Strange new materials experimentally identified just a few years ago are now driving research in condensed-matter physics around the world. First theorized and then discovered by researchers at the U.S. Department of Energy’s Lawrence Berkeley National Laboratory (Berkeley Lab) and their colleagues in other institutions, these “strong 3-D topological insulators” – TIs for short – are seemingly mundane semiconductors with startling properties. For starters, picture a good insulator on the inside that’s a good conductor on its surface – something like a copper-coated bowling ball.
Electrons on the surface of a topological insulator can flow with little resistance. Their spin and direction are intimately related; the direction of the electron determines its spin and in turn is determined by it.
Physical Review Letters - Measurement of an Exceptionally Weak Electron-Phonon Coupling on the Surface of the Topological Insulator Bi2Se3 Using Angle-Resolved Photoemission Spectroscopy
A topological insulator’s surface is not an ordinary metal, however. The direction and spin of the surface electrons are locked together and change in concert. And perhaps the most surprising prediction is that the surface electrons cannot be scattered by defects or other perturbations and thus meet little or no resistance as they travel. In the jargon, the surface states remain “topologically protected” – they can’t scatter without breaking the rules of quantum mechanics.
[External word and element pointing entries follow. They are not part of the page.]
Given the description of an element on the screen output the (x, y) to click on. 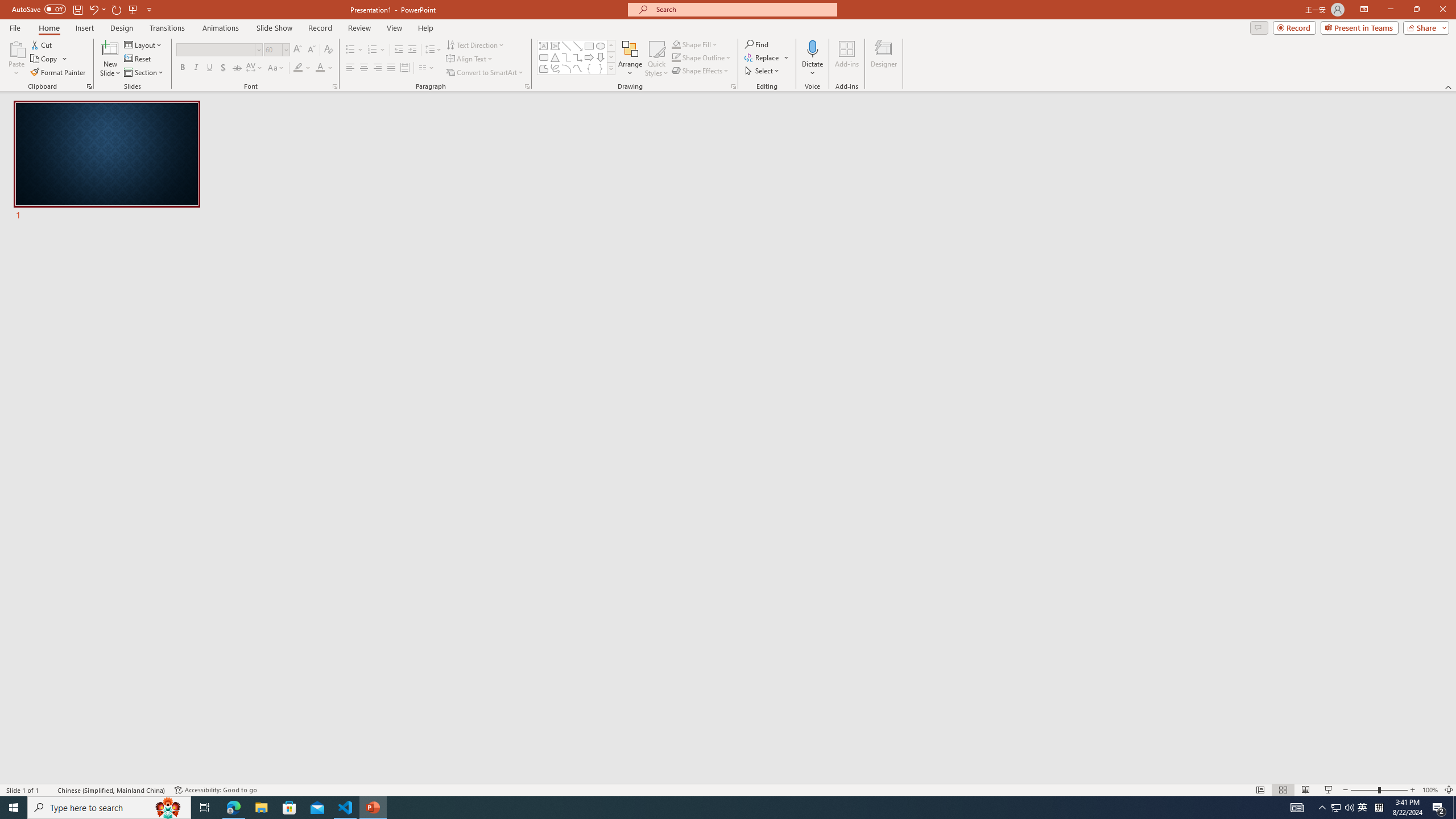
Arrange (630, 58)
Isosceles Triangle (554, 57)
Section (144, 72)
Decrease Font Size (310, 49)
Curve (577, 68)
Bold (182, 67)
Quick Styles (656, 58)
Increase Indent (412, 49)
Paragraph... (526, 85)
Arrow: Right (589, 57)
Text Highlight Color (302, 67)
Rectangle (589, 45)
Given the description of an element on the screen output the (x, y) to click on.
“One way that electrons lose mobility is by scattering on phonons,” says Alexei Fedorov, staff scientist for beamline 12.0.1 of Berkeley Lab’s Advanced Light Source (ALS). Phonons are the quantized vibrational energy of crystalline materials, treated mathematically as particles. “Our recent work on a particularly promising topological insulator shows that its surface electrons hardly couple with phonons at all. So there’s no impediment to developing this TI for spintronics and other applications.”